This Gargantuan Star Is Shedding 30 Earths a Year
Large stars that have come near their end start expanding dramatically to form mammoth red structures. As it does so, it is constantly losing large amounts of dust and gas as it expands and expels mass. Eventually, the hypergiant will explode in a violent supernova, collapsing on itself and destroying much of the surrounding cloud of stellar material. However, to date, scientists didn’t have any clear idea about the exact mechanism behind such exodus. The VY Canis Majoris is so huge that its outermost layers can reach up to Jupiter’s orbit from the Sunday.
They say observations using an instrument known as Sphere on the Large Telescope at the European Southern Observatory may have provided an answer, by revealing a surrounding cloud of unexpectedly large dust grains 50 times larger than dust normally found between stars in interstellar space.
The stellar behemoth, a red hypergiant located 3,900 light-years from Earth, is quickly shedding mass, and now new observations are helping astronomers better understand how and why.
In the video, the star is shown to possess surprisingly large dust grains which can be pushed away physically using the force exerted by starlight. Those perfectly sized grains allow the star to expel a quantity of dust and gas from its surface each year equivalent to 30 times the mass of the Earth, ESO officials said in a statement.

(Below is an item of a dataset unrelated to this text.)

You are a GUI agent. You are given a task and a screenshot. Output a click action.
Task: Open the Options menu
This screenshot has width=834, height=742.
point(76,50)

Astronomer Peter Scicluna from the Academia Sinica Institute for Astronomy and Astrophysics in Taiwan said that massive stars are known to have short lives. However, now, after checking these newly obtained views of VY Canis Majoris, they have come to know what exactly leads to the mass loss.
As per experts, giant stars shedlarge amounts of material every year.VY Canis Majoris expelsmaterial about 30 times the mass of our home planet.
Under normal circumstances, it is next to impossible to observe objects in close proximity to a star due to the high levels of interference thrown off by bodies such as VY Canis Majoris. Since they are large enough to be pushed away from the extreme radiation pressure, this is a telltale sign of the star’s rapid loss of mass.
“These are big enough to be pushed away by the star’s intense radiation pressure, which explains the star’s rapid mass loss”, explains Scicluna. If the star is huge enough, it will eventually implode after this stage and cause a powerful supernova blast. The size of the dust grains also means much of it is likely to survive the radiation produced by VY Canis Majoris’ inevitable dramatic demise as a supernova.
The demise of the gargantuan star will occur soon, in astronomical terms, in another few hundred thousand years.